-- Passage for review --
--------------------------------

This Old Housing Plan

The Seattle Housing Authority hit a home run with its New Holly community.

In the mid-1990s, the Seattle Housing Authority (SHA) embarked in a radical new direction by participating in the federally funded HOPE VI redevelopment program. Not only was the city’s largest provider of low- income housing going to remake its big projects by tearing them down and creating new mixed-income communities, with market-rate homes alongside its subsidized rental units, but the quasi-governmental agency was going to act as the developer. Whereas once the SHA talked mostly about things like rent subsidies and at-risk populations, it began to speak about its New Urbanism architectural designs for homes featuring hardwood floors and slate entryways.

--------------------------------

-- Data under study --
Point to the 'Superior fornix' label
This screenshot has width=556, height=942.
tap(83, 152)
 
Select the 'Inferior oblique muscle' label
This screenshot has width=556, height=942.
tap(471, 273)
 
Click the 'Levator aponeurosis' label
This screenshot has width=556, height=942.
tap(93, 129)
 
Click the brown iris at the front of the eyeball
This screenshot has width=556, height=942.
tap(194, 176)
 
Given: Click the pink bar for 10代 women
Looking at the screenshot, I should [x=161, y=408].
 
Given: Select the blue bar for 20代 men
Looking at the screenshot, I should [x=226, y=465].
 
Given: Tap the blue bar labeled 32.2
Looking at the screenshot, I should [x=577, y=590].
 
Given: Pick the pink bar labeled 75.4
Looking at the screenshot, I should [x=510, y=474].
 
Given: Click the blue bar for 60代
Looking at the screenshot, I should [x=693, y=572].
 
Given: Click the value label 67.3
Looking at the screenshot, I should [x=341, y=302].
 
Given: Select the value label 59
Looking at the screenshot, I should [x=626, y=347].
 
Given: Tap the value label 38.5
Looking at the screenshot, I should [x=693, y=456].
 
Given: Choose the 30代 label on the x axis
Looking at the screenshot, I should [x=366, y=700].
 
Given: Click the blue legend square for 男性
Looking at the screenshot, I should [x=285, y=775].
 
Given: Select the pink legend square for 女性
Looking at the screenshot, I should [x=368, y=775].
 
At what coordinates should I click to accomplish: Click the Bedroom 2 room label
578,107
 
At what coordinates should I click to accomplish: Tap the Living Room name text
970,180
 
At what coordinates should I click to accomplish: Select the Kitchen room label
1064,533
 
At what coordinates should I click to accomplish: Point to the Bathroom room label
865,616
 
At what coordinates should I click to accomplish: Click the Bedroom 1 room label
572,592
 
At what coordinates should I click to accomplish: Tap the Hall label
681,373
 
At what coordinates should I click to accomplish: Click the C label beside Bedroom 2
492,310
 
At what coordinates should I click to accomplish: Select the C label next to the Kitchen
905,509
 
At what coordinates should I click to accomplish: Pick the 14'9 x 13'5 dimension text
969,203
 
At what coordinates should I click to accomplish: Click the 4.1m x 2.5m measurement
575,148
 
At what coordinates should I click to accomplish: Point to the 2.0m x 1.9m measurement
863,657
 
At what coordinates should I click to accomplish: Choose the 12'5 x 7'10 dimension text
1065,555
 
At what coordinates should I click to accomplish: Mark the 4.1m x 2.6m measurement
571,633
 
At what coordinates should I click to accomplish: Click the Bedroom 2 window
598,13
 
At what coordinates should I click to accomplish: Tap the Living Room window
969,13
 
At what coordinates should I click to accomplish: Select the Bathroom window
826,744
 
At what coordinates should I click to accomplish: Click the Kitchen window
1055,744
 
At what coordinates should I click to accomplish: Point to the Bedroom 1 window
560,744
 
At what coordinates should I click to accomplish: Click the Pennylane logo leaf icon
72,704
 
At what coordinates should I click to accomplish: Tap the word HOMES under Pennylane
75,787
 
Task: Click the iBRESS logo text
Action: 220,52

--------------------------------

-- Parts of the exercise --
**A.** Reproduce the Seattle Housing Authority article word for word, from "This Old Housing" up to and including "and slate entryways.".
**B.** Write the next part of the article about the Seattle Housing Authority's New Holly community, continuing after its final sentence.

-- Task-by-task outputs --
**A.**
This Old Housing Plan

The Seattle Housing Authority hit a home run with its New Holly community.

In the mid-1990s, the Seattle Housing Authority (SHA) embarked in a radical new direction by participating in the federally funded HOPE VI redevelopment program. Not only was the city’s largest provider of low- income housing going to remake its big projects by tearing them down and creating new mixed-income communities, with market-rate homes alongside its subsidized rental units, but the quasi-governmental agency was going to act as the developer. Whereas once the SHA talked mostly about things like rent subsidies and at-risk populations, it began to speak about its New Urbanism architectural designs for homes featuring hardwood floors and slate entryways.

**B.**
Now, however, the housing authority is “shifting gears,” in the words of its deputy executive director, Al Levine. It will no longer develop its for-sale properties itself. Instead, it is selling land to private developers who will build those properties and reap whatever profits come from them. The agency is finishing negotiations with developers for still- to-be-built sections of New Holly, the redevelopment that sprung from the Beacon Hill project known as Holly Park. SHA will then negotiate with developers for two other projects undergoing transformationRainier Vista in the Rainier Valley and West Seattle’s High Point. Between all three projects, private developers are slated to build up to 1,400 homes, opening up a coveted opportunity for new construction in a city that is mostly built out. “There hasn’t been anything like this in decades,” says Frank Bosl of CB Richard Ellis, the brokerage that is connecting SHA with developers.

“We think we’ll do better financially this way,” explains SHA’s Levine. Because the cost of building homes proved more expensive than envisioned, he says, the agency was only making between $10,000 and $20,000 on each one. By selling the land, the SHA should at least double its return. Levine and other SHA officials say that’s important because, at a time when the federal government is cutting housing funds, profits from for-sale properties are necessary to subsidize the dramatically upgraded low-income housing and overall infrastructure of these redevelopments.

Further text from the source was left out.